[[ Input data open ]]

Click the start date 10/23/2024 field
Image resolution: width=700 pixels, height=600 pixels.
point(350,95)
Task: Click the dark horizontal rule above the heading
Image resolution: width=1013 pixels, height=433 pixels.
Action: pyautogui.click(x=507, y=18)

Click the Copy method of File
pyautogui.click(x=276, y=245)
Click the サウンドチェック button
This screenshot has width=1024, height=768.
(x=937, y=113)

[[ Input data closed ]]
[[ Input data open ]]

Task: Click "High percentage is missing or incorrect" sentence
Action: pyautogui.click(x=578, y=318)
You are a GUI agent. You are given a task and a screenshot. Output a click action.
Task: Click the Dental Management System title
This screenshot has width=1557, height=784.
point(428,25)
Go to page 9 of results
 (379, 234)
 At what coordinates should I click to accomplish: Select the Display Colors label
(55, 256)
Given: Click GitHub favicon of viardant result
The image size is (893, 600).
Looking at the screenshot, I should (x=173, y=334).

[[ Input data closed ]]
[[ Input data open ]]

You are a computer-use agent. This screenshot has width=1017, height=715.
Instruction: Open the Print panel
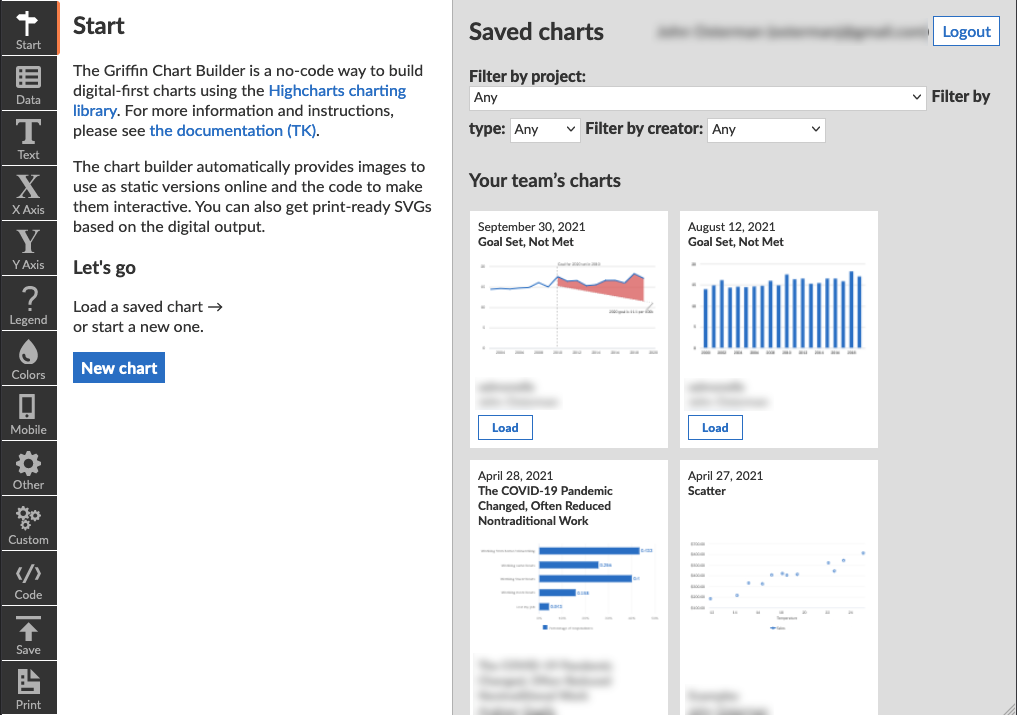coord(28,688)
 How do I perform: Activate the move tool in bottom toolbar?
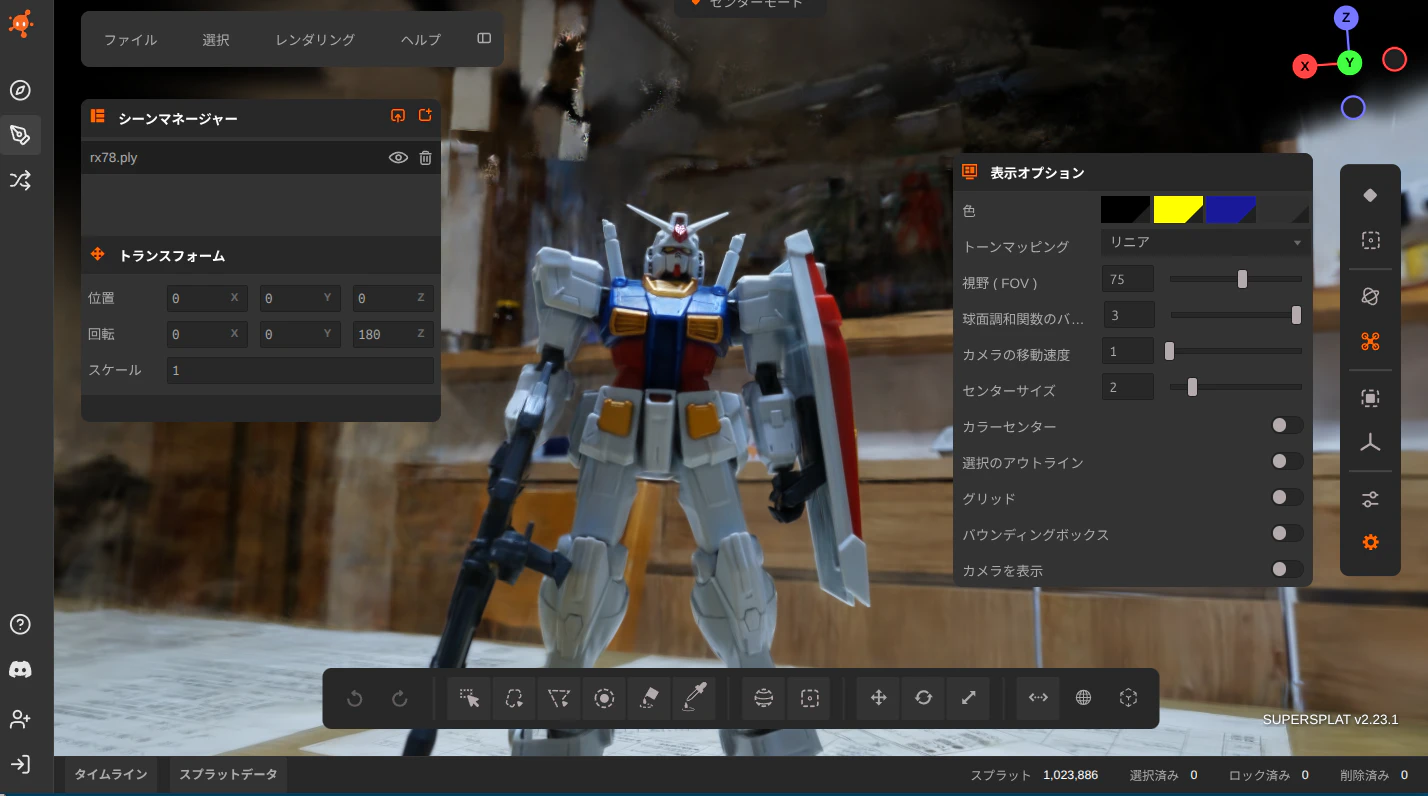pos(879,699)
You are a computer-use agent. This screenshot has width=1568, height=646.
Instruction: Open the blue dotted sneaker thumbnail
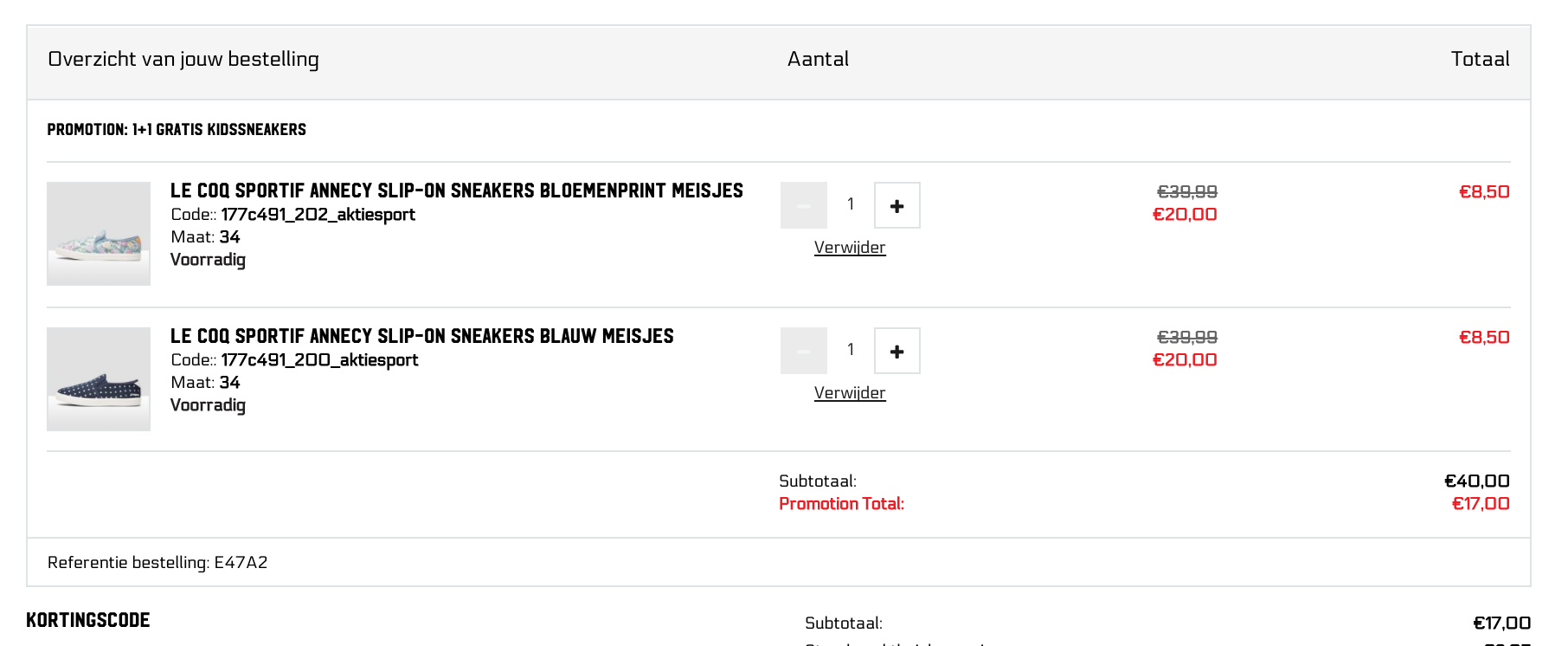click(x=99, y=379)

[[ Input data closed ]]

- [The task]: Among the lines above, which hold the word "computer"? Report each one.

- [Output of the exercise]:
You are a computer-use agent. This screenshot has width=1017, height=715.
You are a computer-use agent. This screenshot has width=1568, height=646.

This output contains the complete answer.